## Task requirements
Go through the material and copy each line that includes "showing".

Information: Begin

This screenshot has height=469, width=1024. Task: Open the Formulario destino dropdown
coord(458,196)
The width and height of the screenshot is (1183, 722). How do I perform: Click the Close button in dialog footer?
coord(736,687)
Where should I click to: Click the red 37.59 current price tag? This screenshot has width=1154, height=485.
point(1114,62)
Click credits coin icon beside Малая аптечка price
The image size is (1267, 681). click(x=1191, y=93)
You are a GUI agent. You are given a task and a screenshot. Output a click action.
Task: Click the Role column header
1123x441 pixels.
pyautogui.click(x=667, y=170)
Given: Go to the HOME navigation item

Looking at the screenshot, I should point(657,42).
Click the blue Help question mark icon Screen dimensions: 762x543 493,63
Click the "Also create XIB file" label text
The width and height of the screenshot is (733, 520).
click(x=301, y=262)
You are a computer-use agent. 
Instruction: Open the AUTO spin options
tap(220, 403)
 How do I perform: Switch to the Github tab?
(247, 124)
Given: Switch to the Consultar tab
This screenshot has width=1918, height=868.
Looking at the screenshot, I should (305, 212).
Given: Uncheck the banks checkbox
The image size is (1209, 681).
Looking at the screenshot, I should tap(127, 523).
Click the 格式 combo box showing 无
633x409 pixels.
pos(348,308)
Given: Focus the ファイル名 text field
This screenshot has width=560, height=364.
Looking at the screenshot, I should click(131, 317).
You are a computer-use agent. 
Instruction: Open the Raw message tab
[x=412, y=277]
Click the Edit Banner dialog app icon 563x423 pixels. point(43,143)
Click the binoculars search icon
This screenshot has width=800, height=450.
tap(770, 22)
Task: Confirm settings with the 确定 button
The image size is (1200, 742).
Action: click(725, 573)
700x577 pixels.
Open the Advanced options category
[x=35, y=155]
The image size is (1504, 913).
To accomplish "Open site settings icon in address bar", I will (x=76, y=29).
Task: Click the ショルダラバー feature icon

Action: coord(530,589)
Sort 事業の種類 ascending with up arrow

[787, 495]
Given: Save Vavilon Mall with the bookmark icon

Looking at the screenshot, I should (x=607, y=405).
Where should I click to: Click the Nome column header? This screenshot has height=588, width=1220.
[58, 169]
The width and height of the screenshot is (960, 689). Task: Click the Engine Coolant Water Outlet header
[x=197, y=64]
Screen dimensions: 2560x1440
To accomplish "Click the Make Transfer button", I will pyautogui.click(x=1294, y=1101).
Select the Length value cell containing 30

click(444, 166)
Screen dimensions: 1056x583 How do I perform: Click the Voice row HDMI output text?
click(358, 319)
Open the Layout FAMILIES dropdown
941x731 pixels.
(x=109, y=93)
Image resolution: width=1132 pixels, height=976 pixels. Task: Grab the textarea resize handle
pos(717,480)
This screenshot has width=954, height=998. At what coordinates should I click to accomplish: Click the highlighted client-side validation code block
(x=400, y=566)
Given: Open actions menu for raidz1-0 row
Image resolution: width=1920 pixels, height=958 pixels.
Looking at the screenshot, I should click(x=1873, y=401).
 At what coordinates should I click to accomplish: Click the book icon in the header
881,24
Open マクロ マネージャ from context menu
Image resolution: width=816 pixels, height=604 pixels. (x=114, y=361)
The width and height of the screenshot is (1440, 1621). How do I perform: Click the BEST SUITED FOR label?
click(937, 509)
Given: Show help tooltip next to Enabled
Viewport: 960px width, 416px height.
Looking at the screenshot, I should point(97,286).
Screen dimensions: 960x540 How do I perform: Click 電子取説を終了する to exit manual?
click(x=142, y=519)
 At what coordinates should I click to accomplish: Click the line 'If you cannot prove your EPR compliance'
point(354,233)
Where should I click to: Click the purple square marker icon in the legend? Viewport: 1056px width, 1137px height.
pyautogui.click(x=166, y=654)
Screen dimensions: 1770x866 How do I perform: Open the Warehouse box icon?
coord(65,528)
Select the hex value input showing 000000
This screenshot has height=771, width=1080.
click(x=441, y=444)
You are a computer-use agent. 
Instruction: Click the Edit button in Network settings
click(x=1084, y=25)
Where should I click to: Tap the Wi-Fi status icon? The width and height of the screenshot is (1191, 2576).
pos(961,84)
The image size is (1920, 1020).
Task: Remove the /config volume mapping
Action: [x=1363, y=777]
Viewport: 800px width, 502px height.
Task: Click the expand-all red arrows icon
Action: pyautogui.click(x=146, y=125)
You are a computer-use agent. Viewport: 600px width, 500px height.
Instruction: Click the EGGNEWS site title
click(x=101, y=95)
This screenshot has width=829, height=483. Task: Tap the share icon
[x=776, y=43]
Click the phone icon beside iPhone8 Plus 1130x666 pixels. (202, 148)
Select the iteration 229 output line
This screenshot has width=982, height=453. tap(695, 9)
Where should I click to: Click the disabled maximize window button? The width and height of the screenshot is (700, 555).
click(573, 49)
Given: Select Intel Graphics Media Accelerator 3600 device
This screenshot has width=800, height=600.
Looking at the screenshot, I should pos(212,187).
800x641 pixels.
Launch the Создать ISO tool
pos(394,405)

Information: End

## Exercise response
Click the 格式 combo box showing 无
Select the hex value input showing 000000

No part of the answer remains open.